Data Science 101 — Overfitting & Under-fitting: How to detect them in our models

A guide for answering the popular data science interview question about overfitting & underfitting

Ashley Ha

~4 min read · February 23, 2023 (Updated: April 8, 2023) · Free: No

Your Guide for the Data Science Interview — Overfitting & Underfitting

Hey, all! 🙋🏼‍♀️Ashley here.

I had a fantastic suggestion recently from a LinkedIn connection for deep-diving into our next Data Science interview question.

What is overfitting & underfitting, & how can we detect them in our models?

So, here's how I would answer this question in a data science interview,

" Overfitting can occur when a model is too complex & fits the training data too closely, resulting in poor performance on new, unseen data.
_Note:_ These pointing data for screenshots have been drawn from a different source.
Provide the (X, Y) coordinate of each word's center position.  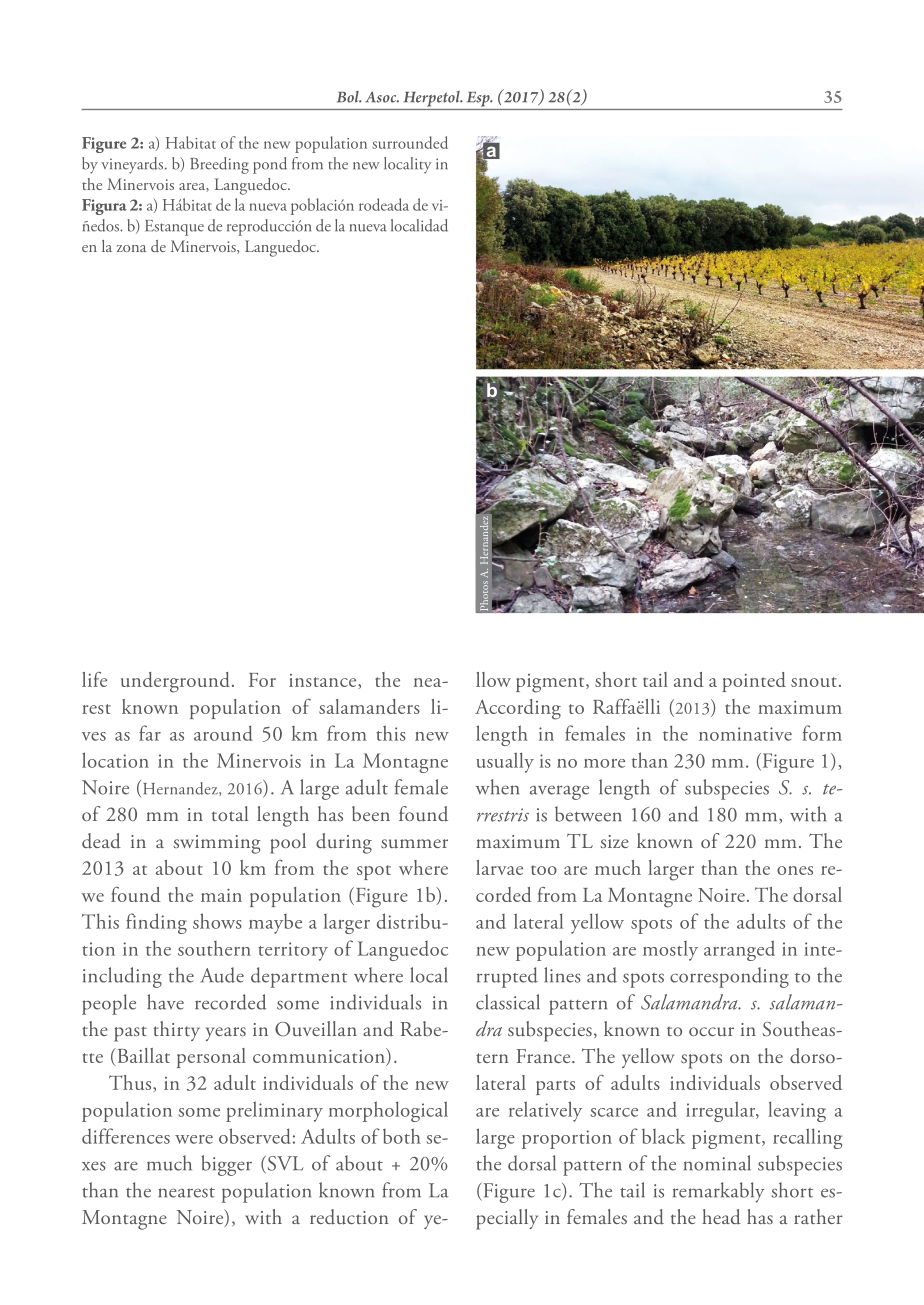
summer (414, 844)
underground (175, 682)
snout (814, 682)
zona (131, 248)
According (518, 709)
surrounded (410, 142)
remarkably (718, 1192)
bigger (226, 1165)
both (402, 1136)
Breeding (219, 165)
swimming (217, 844)
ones (795, 870)
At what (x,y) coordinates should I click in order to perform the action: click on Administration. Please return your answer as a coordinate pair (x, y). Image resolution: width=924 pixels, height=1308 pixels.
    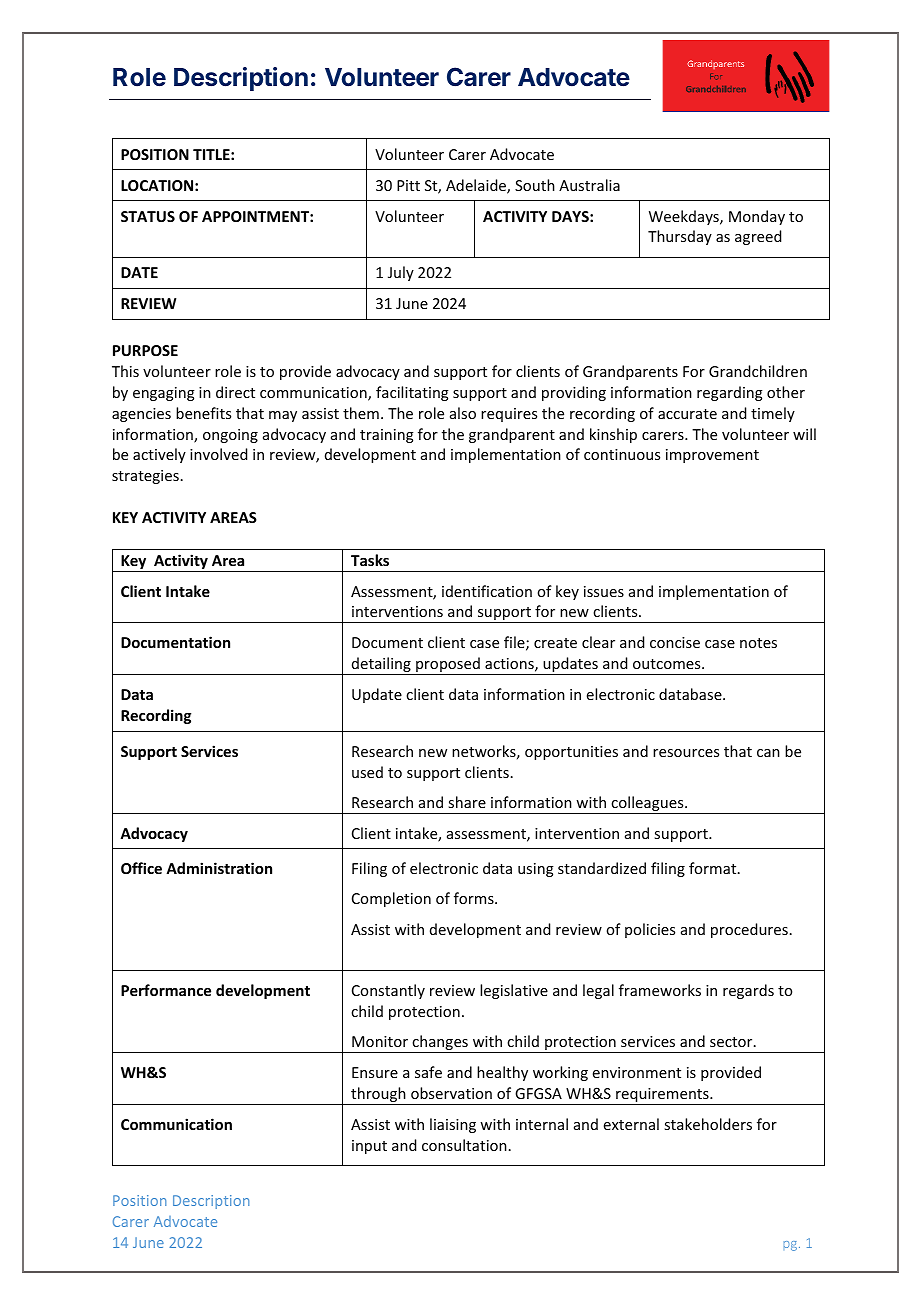
    Looking at the image, I should click on (219, 868).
This can happen when a model has too many features or when it is trained on a small dataset.

On the other hand, Underfitting can happen when a model is too simple & doesn't completely capture the underlying patterns in the data. This can result in poor performance in the training & test data sets. This can happen when a model is too rigid or when it is not trained for long enough.

and so, to construct an effective machine learning model, it is important to find that balance between overfitting & underfitting. This can be achieved through techniques such as regularization, feature selection, & cross-validation. "

Understanding the Bias-Variance Tradeoff can greatly help us to understand how to avoid the mistake of overfitting and underfitting.

Methods to detect overfitting & underfitting

Cross-validation — This involves dividing the data into training & validation sets & then training and evaluating the model on different splits of the data. By repeating this process multiple times, we can identify if the model is overfitting by observing poor performance on the validation set despite good performance on the training set. This can help detect overfitting by revealing low performance across all splits of the data.

Image — Author: Ashley Ha

Plotting a Learning Curve — this is a useful visualization tool that plots the performance of the model on the training set & validation set as a function of the amount of training data. If the model is overfitting, we might observe a situation where the training set performance keeps improving while the validation set performance levels off or decreases. On the other hand, an underfitting model will perform poorly on both sets, and the learning curve will indicate that the model's performance does not improve with additional training data.

Image — Author: Ashley Ha

Regularization — Regularization is a useful technique in machine learning that can prevent overfitting by adding a penalty term to the model's loss function. However, if the regularization parameter is set too high, the model may underfit, and if it's set too low, the model may overfit. We can also use regularization to reduce underfitting by reducing the regularization parameter, allowing the model to become more complex & overall better fit the data!

Feature Selection —Overfitting can occur when the model is too complex and trained on too many features, and so removing irrelevant or possibly redundant features can help prevent this issue. On the other hand, underfitting could require adding more relevant features to the model to improve its performance.

Ensemble Methods — these methods can help reduce overfitting by combining multiple models. This can help to increase the model's complexity and improve its performance while combatting underfitting. This can be achieved by training the models on different subsets of the data or with different algorithms.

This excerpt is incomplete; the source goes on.